This is one place where the digital age is unquestionably superior. Dropbox, iCloud, email… there are myriad ways to back up your digital writing, and text is easy to search. On the mac, Spotlight gives you great search across every document you’ve ever written and searching within a document is easy in any text editor. Paper… not so much.

Searchability

In practice though, searchability is not a big deal, especially if you’ve got a Table of Contents (see Part 2), but even without one, you’re just flipping through a notebook’s worth of pages, that are all clearly titled by project. Finding your notes on a given idea turns out to be fast and easy, and as I mentioned in Part 1, the process of flipping through pages helps to keep other ideas fresh, and connect things that wouldn’t otherwise be connected.

Backups

This, is a notable limitation. The best strategy I’ve found is to simply take a picture of it. If you’ve got a smartphone the quality should be plenty good to zoom in on your computer and read whatever’s there. If you don’t have a smartphone any digital camera should have decent enough resolution.

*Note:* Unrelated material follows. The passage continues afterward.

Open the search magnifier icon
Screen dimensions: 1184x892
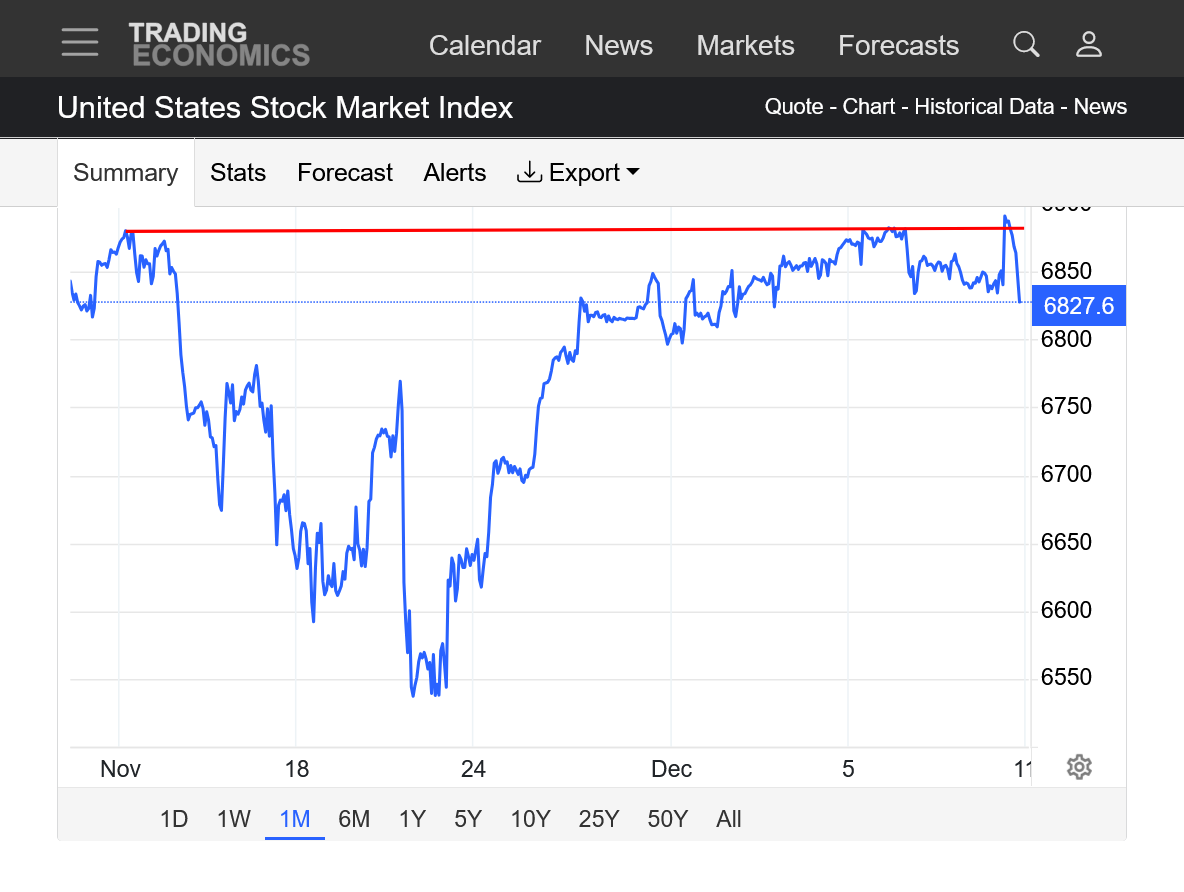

I should call out the Evernote Smart Notebook. “For the Evernote Smart Notebook by Moleskine, Evernote finds the dot pattern and even corrects the skew of the photo. This means that the images that end up in your account are perfect for Evernote’s handwriting recognition, so that you’ll be able to find you thoughts anytime. "

Evernote Smart Notebook

Having had personal experience with handwriting recognition I can say that it absolutely can work, if you have clean handwriting, but, if you’re scribbling down ideas as fast as they come to you, you’re handwriting is not going to be “clean”, and OCR software is terrible about dealing with the more visual note-taking styles. Imagine you wrote “bigger” in a bubble with an arrow pointing to a diagram? How is the software supposed to know where to put it in a text only version of your page? I wouldn’t even know where to put it. With that said, Evernote is probably the best tool currently available for backing up your notebook pages, and there are very few people trying to tackle this particular problem.

Scanning vs. Photographing

In general scanning a bound book is annoying. You can’t run the pages through an automated scanner, and on a flatbed scanner you have to press down consistently on the spine for the length of the scan or risk having a shadow over everything written close to the spine.

While scanning is always going to take longer, and be more annoying than simply photographing your notebook’s pages, it will always get you better results. But, you have to ask yourself if it really matters enough to bother. In my experience it doesn’t. I almost never reference scans, and if I did manage to loose a notebook I’d previously photographed or scanned I suspect that I’d just print out the relevant pictures and staple them into my current notebook, or just copy the info.

The Boundless Notebook mentioned below sidesteps the major scanning problems by letting you use standard 8 1/2” x 11" paper which you fold in half (approximately A5 size). When you’re done you can pull it out, flatten the fold, and put in in a scanner with an automatic feed, or do them one by one on a flatbed scanner, without having to hold down the spine and worrying about shadows. As a bonus, they’re easy to put back together when you’re done.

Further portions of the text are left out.